Background: Since the end of the twentieth century, the relationship between eating disorders and dissociation has been discussed, and in recent ten years, the number of papers reporting the relationship between eating disorders and trauma has increased. We need new therapeutic strategies for eating disorders with trauma or dissociation because it is challenging to treat such diseases using existing treatments.
Subjects and Methods: This study examined academic papers on the relationships between eating disorders and trauma or dissociation in these thirty years using PubMed to elucidate the psychopathology of comorbidity of these diseases and determine appropriate treatment strategies.
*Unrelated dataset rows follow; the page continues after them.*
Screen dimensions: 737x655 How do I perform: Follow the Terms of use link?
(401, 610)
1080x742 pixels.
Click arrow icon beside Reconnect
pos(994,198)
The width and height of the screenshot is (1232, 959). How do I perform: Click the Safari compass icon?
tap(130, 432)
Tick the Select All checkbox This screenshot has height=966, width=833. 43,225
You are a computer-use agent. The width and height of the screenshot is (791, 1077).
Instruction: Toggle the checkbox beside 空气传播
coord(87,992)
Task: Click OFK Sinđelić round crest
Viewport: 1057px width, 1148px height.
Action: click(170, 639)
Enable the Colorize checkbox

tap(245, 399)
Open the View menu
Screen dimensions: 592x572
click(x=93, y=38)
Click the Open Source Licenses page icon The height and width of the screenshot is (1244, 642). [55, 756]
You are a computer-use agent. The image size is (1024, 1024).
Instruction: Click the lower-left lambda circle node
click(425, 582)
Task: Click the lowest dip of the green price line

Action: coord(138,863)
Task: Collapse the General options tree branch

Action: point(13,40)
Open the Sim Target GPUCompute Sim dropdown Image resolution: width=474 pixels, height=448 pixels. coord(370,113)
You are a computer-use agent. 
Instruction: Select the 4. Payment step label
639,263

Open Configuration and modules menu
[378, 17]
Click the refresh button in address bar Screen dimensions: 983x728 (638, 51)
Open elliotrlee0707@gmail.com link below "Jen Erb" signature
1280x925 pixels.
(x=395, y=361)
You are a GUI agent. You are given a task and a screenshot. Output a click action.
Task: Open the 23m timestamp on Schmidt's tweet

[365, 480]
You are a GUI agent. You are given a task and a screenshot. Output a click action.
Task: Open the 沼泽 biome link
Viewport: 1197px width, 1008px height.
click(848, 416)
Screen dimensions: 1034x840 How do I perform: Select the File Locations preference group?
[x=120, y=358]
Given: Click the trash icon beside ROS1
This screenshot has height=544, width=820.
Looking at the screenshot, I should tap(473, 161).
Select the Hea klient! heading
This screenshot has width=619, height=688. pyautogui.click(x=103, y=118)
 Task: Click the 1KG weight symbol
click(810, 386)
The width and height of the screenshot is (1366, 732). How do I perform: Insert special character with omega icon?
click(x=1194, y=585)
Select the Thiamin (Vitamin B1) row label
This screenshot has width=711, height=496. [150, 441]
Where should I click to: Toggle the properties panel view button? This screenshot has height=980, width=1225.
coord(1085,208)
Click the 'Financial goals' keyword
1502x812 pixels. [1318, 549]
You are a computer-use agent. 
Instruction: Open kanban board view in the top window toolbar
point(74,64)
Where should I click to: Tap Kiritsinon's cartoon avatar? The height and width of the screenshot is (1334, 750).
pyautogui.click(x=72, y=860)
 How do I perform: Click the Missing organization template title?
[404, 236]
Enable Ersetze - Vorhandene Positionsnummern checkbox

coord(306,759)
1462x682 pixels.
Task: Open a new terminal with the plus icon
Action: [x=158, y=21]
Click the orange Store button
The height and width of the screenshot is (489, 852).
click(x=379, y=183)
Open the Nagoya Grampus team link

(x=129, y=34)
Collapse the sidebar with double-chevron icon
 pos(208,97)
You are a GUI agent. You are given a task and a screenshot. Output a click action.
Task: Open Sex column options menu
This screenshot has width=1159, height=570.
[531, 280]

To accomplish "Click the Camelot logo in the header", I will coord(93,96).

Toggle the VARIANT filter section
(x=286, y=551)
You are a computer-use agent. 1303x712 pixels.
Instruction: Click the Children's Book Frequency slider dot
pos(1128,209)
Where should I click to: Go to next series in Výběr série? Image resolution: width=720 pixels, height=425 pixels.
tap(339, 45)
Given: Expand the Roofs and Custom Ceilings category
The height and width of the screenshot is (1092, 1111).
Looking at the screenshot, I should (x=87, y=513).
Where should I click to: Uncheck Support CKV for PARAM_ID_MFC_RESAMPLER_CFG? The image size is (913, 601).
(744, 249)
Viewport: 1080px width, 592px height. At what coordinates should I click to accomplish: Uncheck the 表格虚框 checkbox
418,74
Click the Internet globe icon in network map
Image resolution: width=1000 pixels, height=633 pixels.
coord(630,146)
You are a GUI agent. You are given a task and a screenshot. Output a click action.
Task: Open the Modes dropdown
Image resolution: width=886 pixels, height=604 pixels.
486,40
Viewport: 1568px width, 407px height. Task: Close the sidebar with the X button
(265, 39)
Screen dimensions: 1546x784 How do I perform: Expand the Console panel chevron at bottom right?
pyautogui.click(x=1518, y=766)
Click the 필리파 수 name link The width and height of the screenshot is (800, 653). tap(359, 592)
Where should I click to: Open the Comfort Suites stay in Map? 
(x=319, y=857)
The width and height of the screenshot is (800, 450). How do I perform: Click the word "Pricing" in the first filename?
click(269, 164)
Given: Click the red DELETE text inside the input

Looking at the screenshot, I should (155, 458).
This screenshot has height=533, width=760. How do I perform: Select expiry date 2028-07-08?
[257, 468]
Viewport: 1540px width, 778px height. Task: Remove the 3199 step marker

Results: According to the literature, about twenty percent of patients with anorexia nervosa and thirty to sixty percent with bulimia nervosa also have post-traumatic stress disorder (PTSD), and three to nine percent of individuals without eating disorders have PTSD; specifically, bulimic symptoms and PTSD share a close relationship. Furthermore, people who have undergone abuse during childhood tend to suffer from eating disorders about three times as much as others. Numerous researchers have pointed out the relationships between trauma and overeating or vomiting, such as the relationship between sexual assault in adulthood and binge/purging, sexual abuse in childhood and disordered eating, and adverse experiences in childhood and emotional eating induced by stress. Generally, past traumatic experiences cause negative feelings, such as fear, shuddering, anger, guilt feeling, or shame; more frequent overeating leads to stronger negative feelings. Therefore, overeating could be a method to control emotions. As patients with eating disorders have an insecure type of attachment, they tend to have interpersonal anxiety, which could lead to difficulty in regulating feelings and a tendency to be dissociative. In order to treat eating disorders with trauma or dissociation or, it has been tried to integrate the cognitive behavioral therapy (CBT) for eating disorders and the CBT for PTSD, such as cognitive process therapy (CPT).
Discussion: It can be challenging to treat eating disorders with PTSD or dissociation only by means of the existing CBT for eating disorders because the psychopathology of such eating disorders is too complexed. In any therapy, it is crucial to establish a relationship of mutual trust between therapist and patient, and create a secure therapeutic environment.